Hesh Rabkin es uno de los personajes secundarios de Los Soprano: un jubilado del mundo discográfico, que cría caballos en su finca de Nueva Jersey, al que Tony Soprano acude buscando consejos y préstamos. El perfil de Rabkin está basado en Morris Levy, fundador del sello Roulette, que hubiera quedado complacido de ver cómo le retratan en la serie: culto, sabio, con vistosas novias negras. Mitificado en el medio como pintoresco hombre hecho a sí mismo, Levy fue finalmente un depredador de artistas. Ahora que la industria musical adopta modos de dama ultrajada, conviene recordar las hazañas de Levy / Rabkin, tan celebradas por sus colegas.

Roulette lanzó memorables discos de jazz y música latina, pero consiguió pelotazos con Tommy James & The Shondells y la moda del twist. Otro de tantos disqueros judíos afines a la música negra, Levy financió Sugar Hill, primera compañía que editó hip-hop. Muy pronto, Levy descubrió que lo más cómodo del negocio era poseer canciones: bastaba con sentarse a esperar que BMI o ASCAP (equivalentes estadounidenses de SGAE) recaudaran el dinero y se lo enviaran.

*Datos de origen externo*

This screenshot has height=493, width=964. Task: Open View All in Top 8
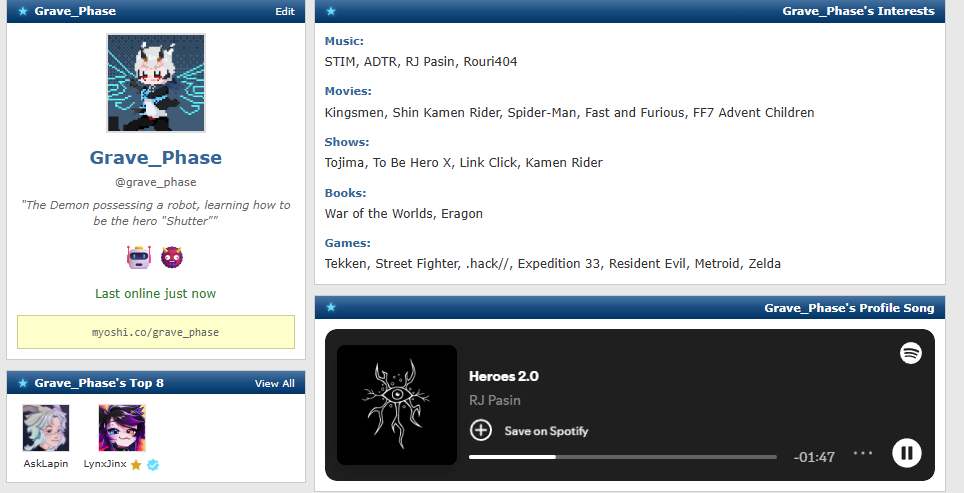click(x=274, y=383)
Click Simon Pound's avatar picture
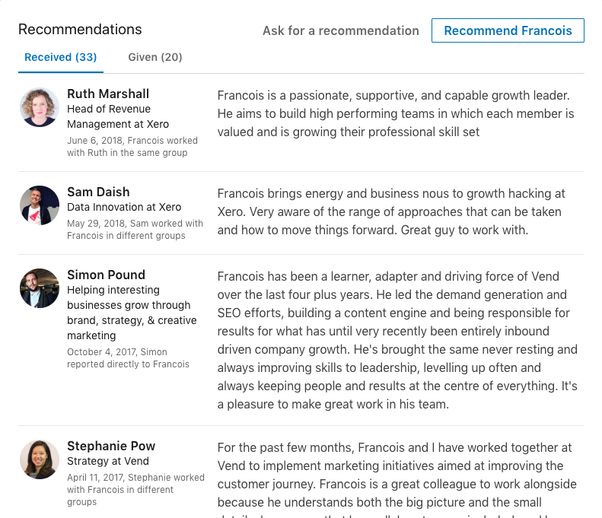602x518 pixels. tap(40, 288)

Ahora que la industria musical adopta modos de dama ultrajada, conviene recordar tantos latrocinios tolerados

Levy no se contentó con tener una editorial. Aprovechándose de autores que pasaban por malas rachas, compraba canciones por un plato de lentejas: se convirtió así en coautor de clásicos como Ya-ya (Lee Dorsey) o My boy lollipop (Millie). En defensa de sus copyrights, era implacable: denunció a los Beatles por citar en Come together un par de versos de You can't catch me, tema de Chuck Berry que Levy controlaba. El asunto no debería haber pasado a mayores, pero John Lennon, agobiado por su lucha para quedarse en Estados Unidos, prefirió evitarse el juicio: se comprometió a grabar tres temas de Levy en su Rock 'n' roll. Ese disco tuvo una elaboración tormentosa y Levy publicó a las bravas una versión inacabada, Roots, que vendió por televisión hasta que intervinieron los abogados de Lennon.

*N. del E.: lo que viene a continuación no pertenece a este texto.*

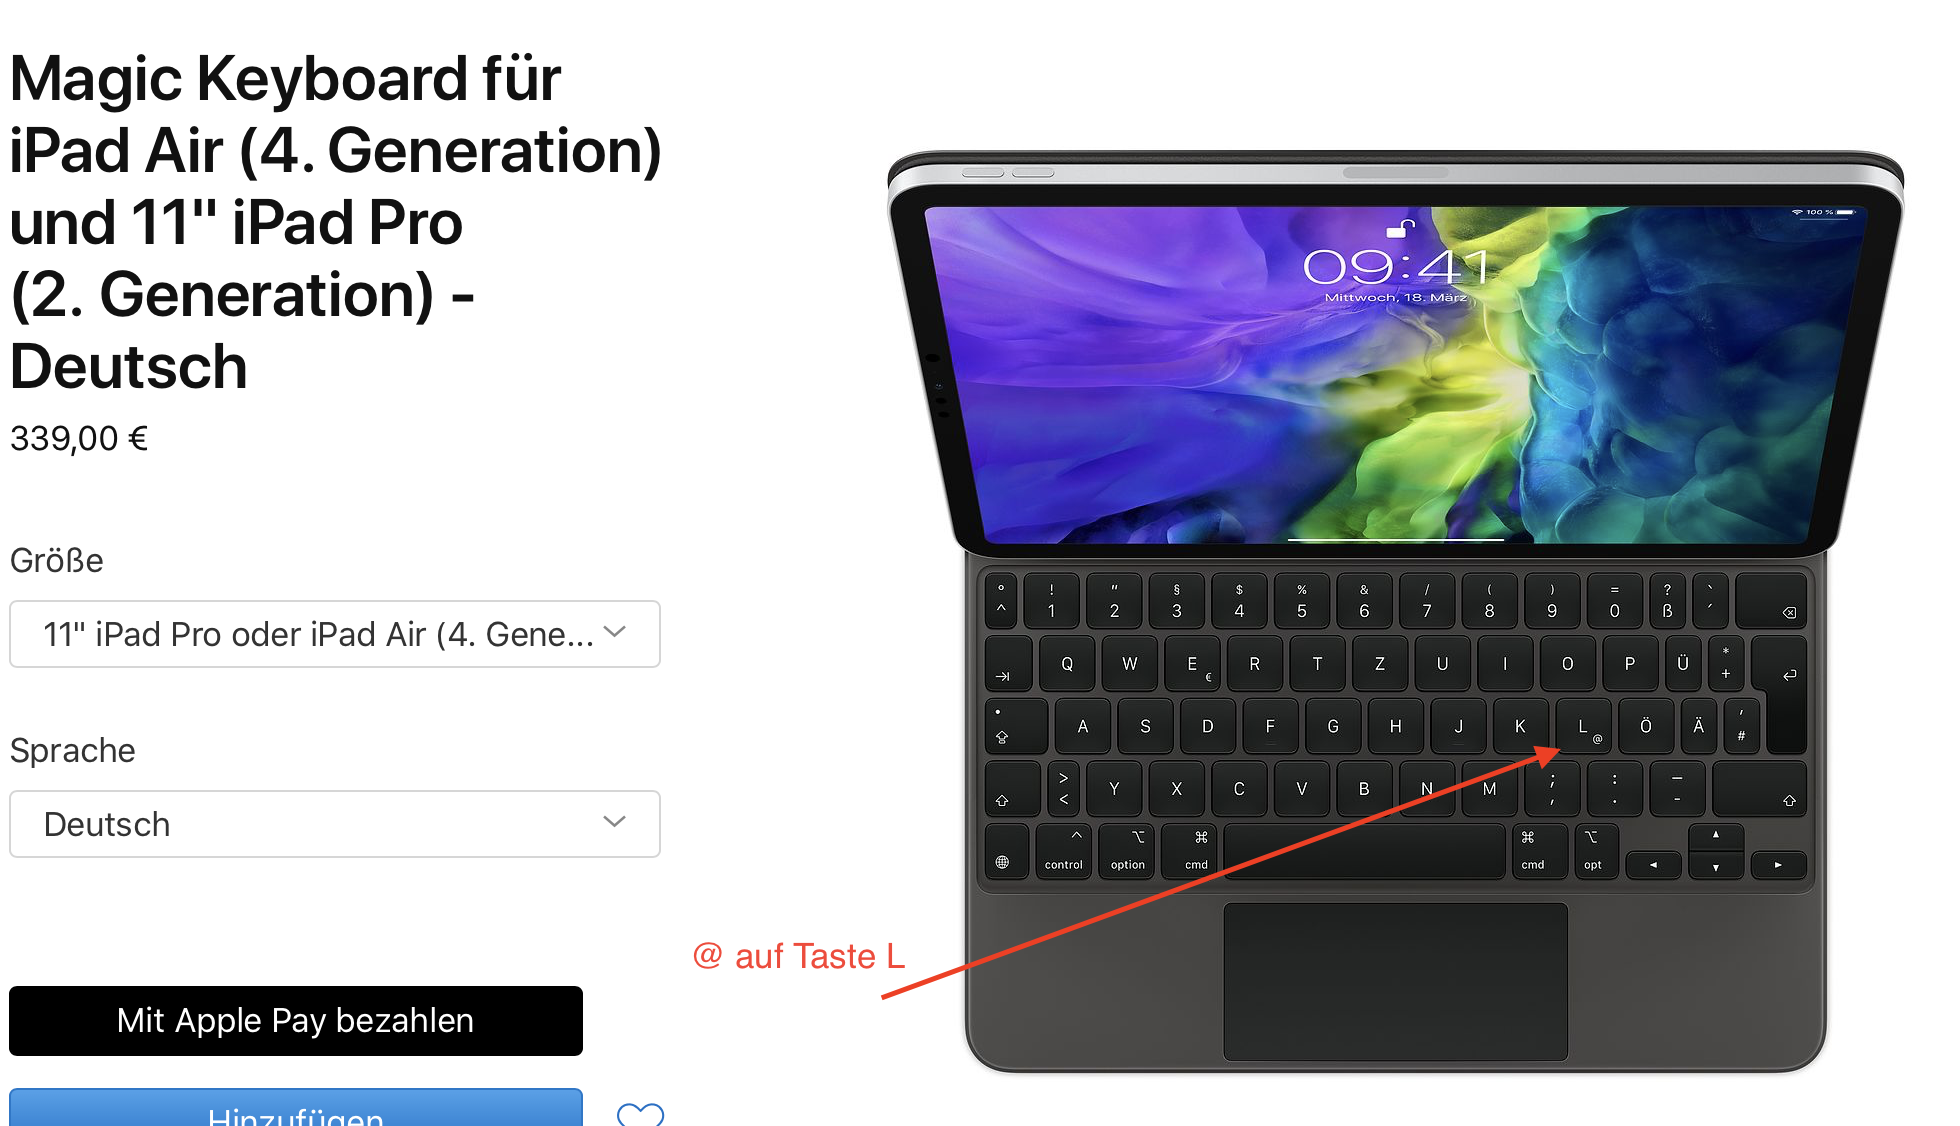The image size is (1960, 1126).
Task: Expand the Sprache Deutsch dropdown
Action: pos(335,824)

La más audaz de sus apropiaciones fue Why do the fools fall in love?, gloriosa canción de Frankie Lymon and the Teenagers; terminó firmada por Lymon y Morris Levy, aunque se sabía que Frankie compuso el tema como lamento de un menor de edad ante las incertidumbres del amor, mucho antes de tratar a Levy. Y hubiera quedado así de no convertirse en una mina de oro: sonaba en American graffiti, fue regrabada por Diana Ross. Generó millones de dólares, que fueron íntegros a los bolsillos de Levy: había adquirido a Lymon sus derechos sobre Why do the fools fall in love? por unos ridículos 1.500 dólares. En 1968, Frankie moría de una sobredosis y quedaba relegado al catálogo de historias ejemplares del rock. Pero en 1984, su viuda se unió a un abogado experto en propiedad intelectual y demandó a Morris Levy.

Fue una asombrosa batalla legal. Levy se defendió como gato panza arriba: se sacó de la chistera otras esposas legítimas de Frankie, a las que prometió unas modestas retribuciones si aceptaban dejar el chanchullo tal como estaba. No resultaron muy convincentes: una aseguraba haberse casado en Tijuana, mientras otra acumulaba condenas por prostitución y cleptomanía. Reaparecieron varios de los Teenagers, que también pretendían haber participado en la composición. Levy ganó en primera instancia, pero perdió cuando la viuda apeló.

Levy no llegó a soltar el dinero. Murió en 1990, a punto de ingresar en una prisión federal por un caso de extorsión donde estaban implicados sus amigos de la familia mafiosa DeCavalcante. Al final, sus herederos pactaron con la viuda un pago de un millón de dólares y todos suspiraron aliviados. La pelea por Why do the fools fall in love? resulta irresistible por sus protagonistas, pero sólo es una de tantas. También en España hay usurpaciones similares, toleradas por los que ahora se erigen en adalides de los pobrecitos autores. "Es que no podemos inmiscuirnos en un acuerdo privado", he oído alguna vez. Pero no se pueden impartir lecciones de moralidad cuando se convive con ladrones de guante blanco.